Leave out the pictures, and reproduce exactly the lines from the line containing "Viewport: 670px width, 412px height." through the final line of the entries.

[RECORDED INFORMATION — start]

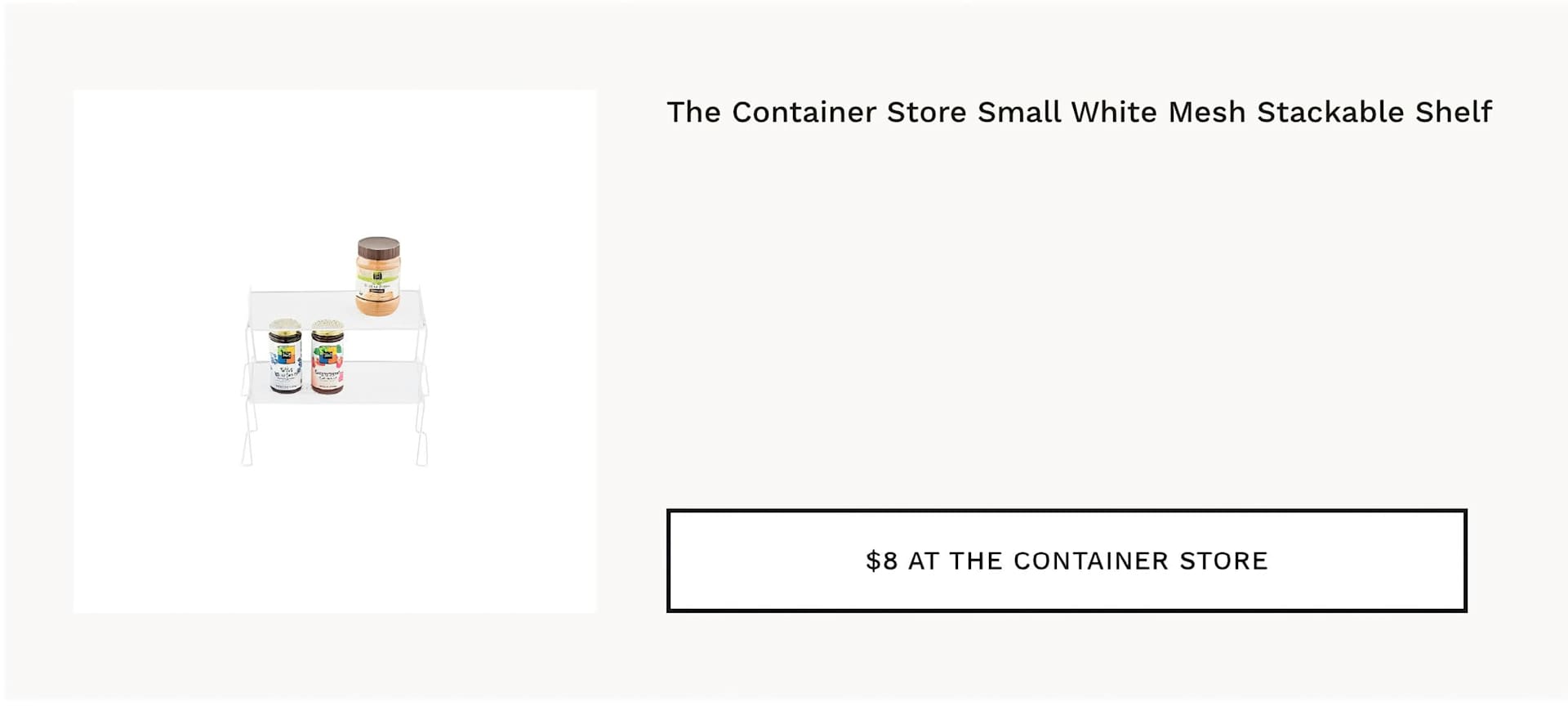Screen dimensions: 1568x706
Task: Open the Small White Mesh Stackable Shelf title
Action: click(1080, 112)
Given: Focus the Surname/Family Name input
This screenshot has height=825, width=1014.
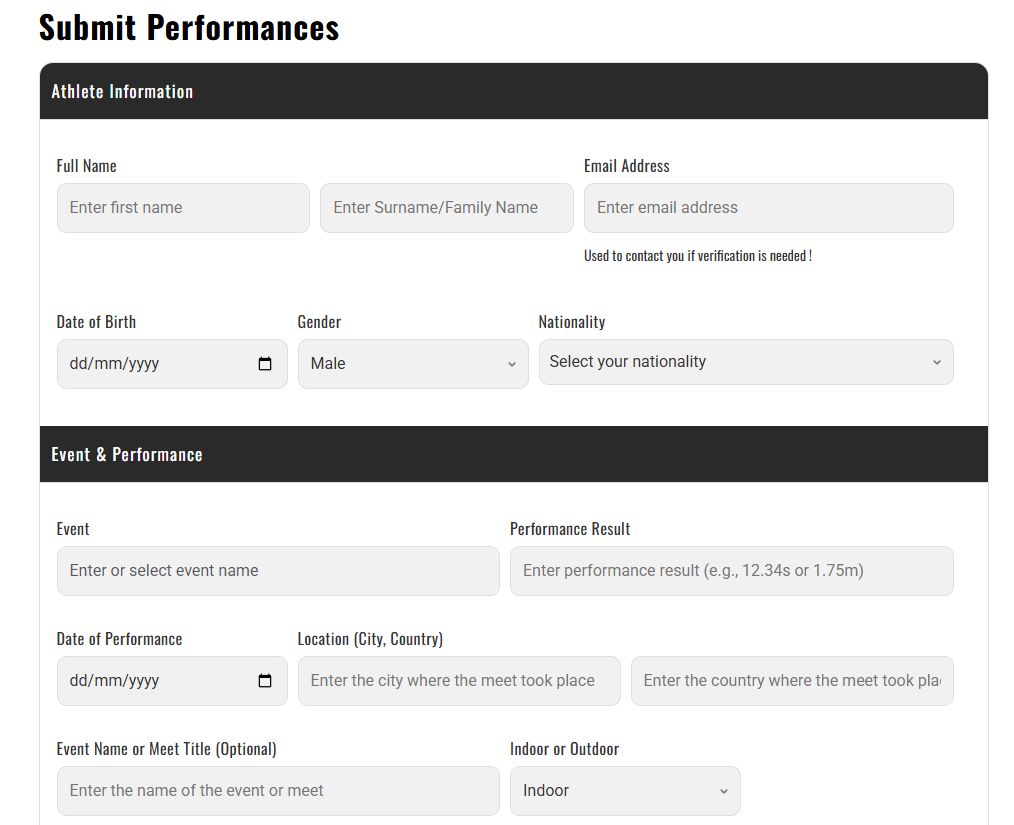Looking at the screenshot, I should coord(446,208).
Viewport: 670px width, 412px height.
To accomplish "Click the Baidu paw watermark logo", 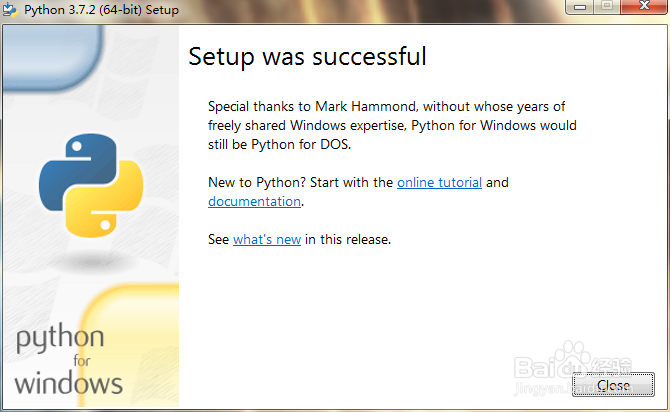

[RECORDED INFORMATION — finish]

ANSWER SECTION:
Viewport: 670px width, 412px height.
To accomplish "Click the Baidu paw watermark logo", 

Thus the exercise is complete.